Using a buttered or silicone spatula, press the mixture evenly into the pan.
Let the bars cool.
 
Enjoy!

Friday, April 22, 2011

Holy Crap!!!

I might be attending culinary school, starting in July!

Obviously it's something that I'm interested in, I've just never done anything about it. Last night, I toured The Art Institute of Minnesota. I loved the place! The admissions guy got me, and my situation. Or he's just very good at his job. I don't know. I've applied to the school. I have a bunch of paperwork to fill out. When I went online to start the ball rolling for financial aid, I hit a snag. I screwed up our taxes. So I need to get that straightened out but I know I can.

Pending acceptance, I will be a part time student going to school at night, starting in early July.

I'm excited and terrified at the same time!

Wish me luck!

P.S. Work has been nuts and my computer at home has needed some triage. I will get back to my normal posts (because they're so much fun!) soon I promise!

Wednesday, April 13, 2011

Coconut Cupcakes

I got this recipe from a cupcake book that I couldn't pass up in the grocery store checkout. There are so many recipes in this cute little book that I can't wait to try! About a month ago or so I had mentioned to Helbert, a co-worker, that I found this coconut cupcake recipe. He has been bugging me ever since to make the cupcakes. Ok so not really bugging me, more like suggesting that I do. I once told him, and anyone else in earshot, that I like to bake to relieve stress. Jokingly, he made it his mission to stress me out one day, in hopes that I would go home and bake these cupcakes. It cracked me up.

I don't cook with coconut often so this was a fun one because it wasn't the same old thing.

After they were baked and cooled, I got ready to decorate them:



Frosting at the ready

Toasted coconut cooled

Cupcakes all set!
Here is how they turned out:


I left some without the toasted coconut.

*-*-*

- [EXERCISE] Copy out the blog excerpt above word for word, from start to finish. The records play no part in this exercise.

- [GIVEN RECORDS]
*-*-*

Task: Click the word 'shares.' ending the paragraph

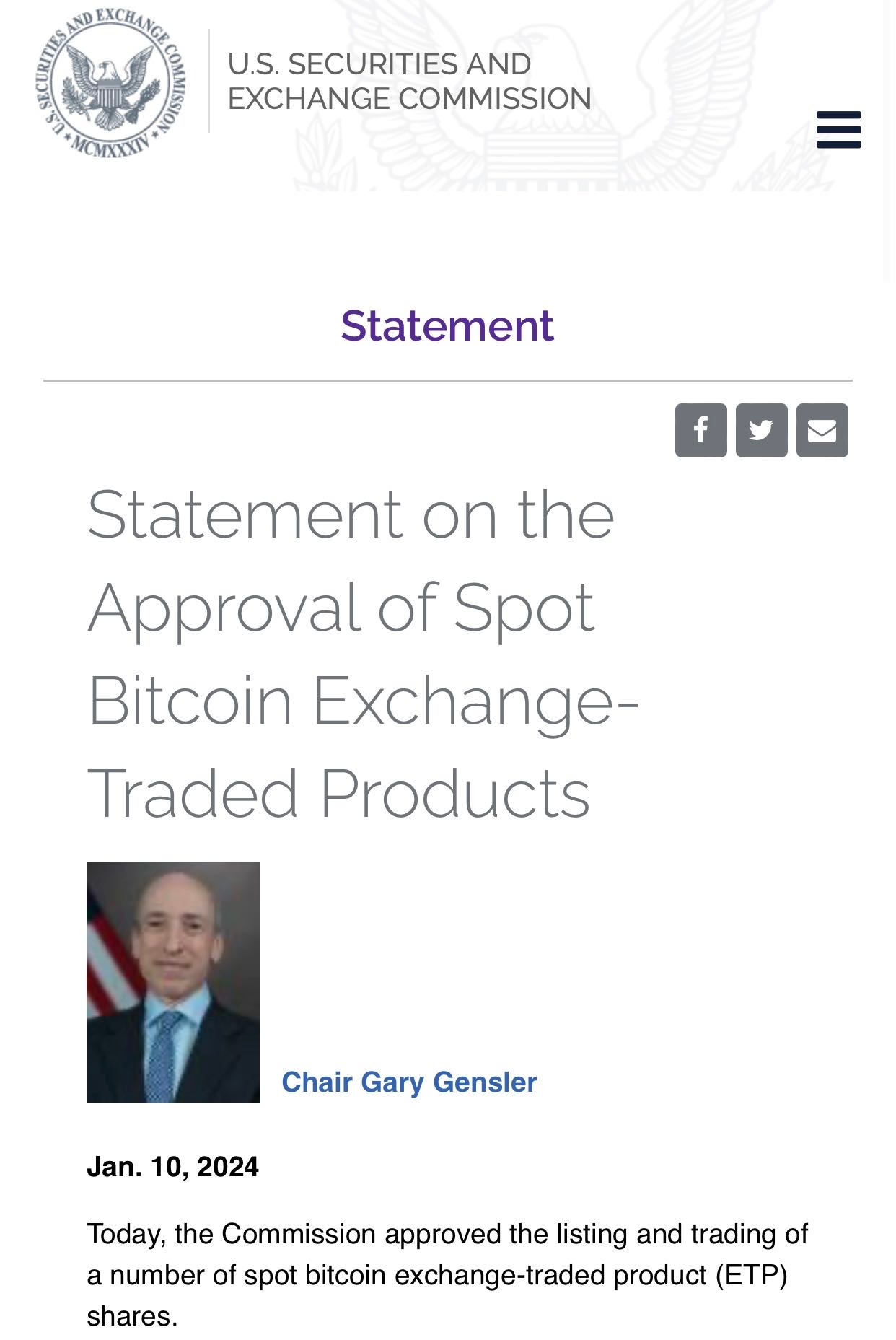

*-*-*

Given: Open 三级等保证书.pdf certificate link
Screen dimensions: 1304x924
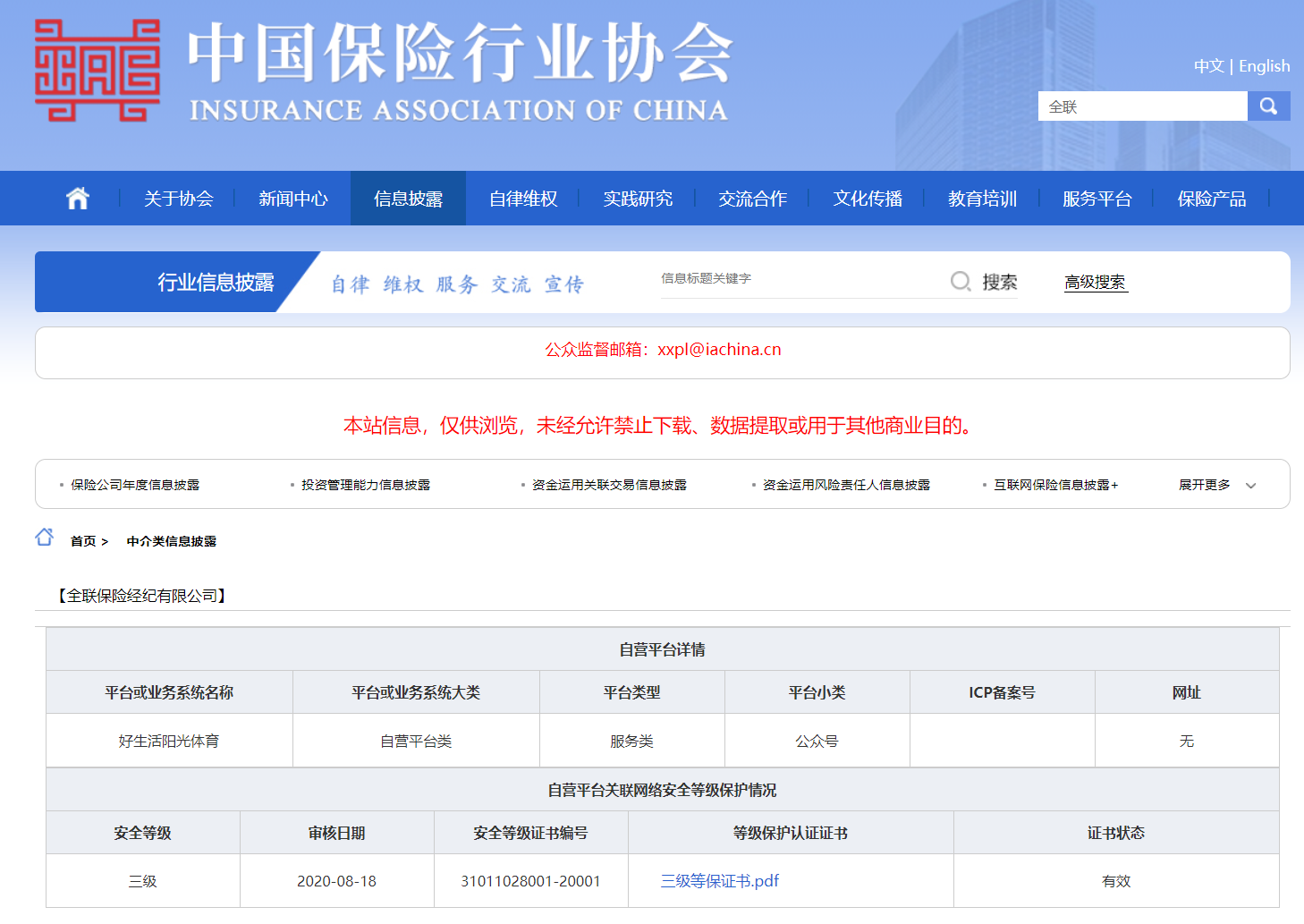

*-*-*

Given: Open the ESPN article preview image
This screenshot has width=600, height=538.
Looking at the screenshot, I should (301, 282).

*-*-*

- [RESPONSE BOX]
Using a buttered or silicone spatula, press the mixture evenly into the pan.
Let the bars cool.
 
Enjoy!

Friday, April 22, 2011

Holy Crap!!!

I might be attending culinary school, starting in July!

Obviously it's something that I'm interested in, I've just never done anything about it. Last night, I toured The Art Institute of Minnesota. I loved the place! The admissions guy got me, and my situation. Or he's just very good at his job. I don't know. I've applied to the school. I have a bunch of paperwork to fill out. When I went online to start the ball rolling for financial aid, I hit a snag. I screwed up our taxes. So I need to get that straightened out but I know I can.

Pending acceptance, I will be a part time student going to school at night, starting in early July.

I'm excited and terrified at the same time!

Wish me luck!

P.S. Work has been nuts and my computer at home has needed some triage. I will get back to my normal posts (because they're so much fun!) soon I promise!

Wednesday, April 13, 2011

Coconut Cupcakes

I got this recipe from a cupcake book that I couldn't pass up in the grocery store checkout. There are so many recipes in this cute little book that I can't wait to try! About a month ago or so I had mentioned to Helbert, a co-worker, that I found this coconut cupcake recipe. He has been bugging me ever since to make the cupcakes. Ok so not really bugging me, more like suggesting that I do. I once told him, and anyone else in earshot, that I like to bake to relieve stress. Jokingly, he made it his mission to stress me out one day, in hopes that I would go home and bake these cupcakes. It cracked me up.

I don't cook with coconut often so this was a fun one because it wasn't the same old thing.

After they were baked and cooled, I got ready to decorate them:



Frosting at the ready

Toasted coconut cooled

Cupcakes all set!
Here is how they turned out:


I left some without the toasted coconut.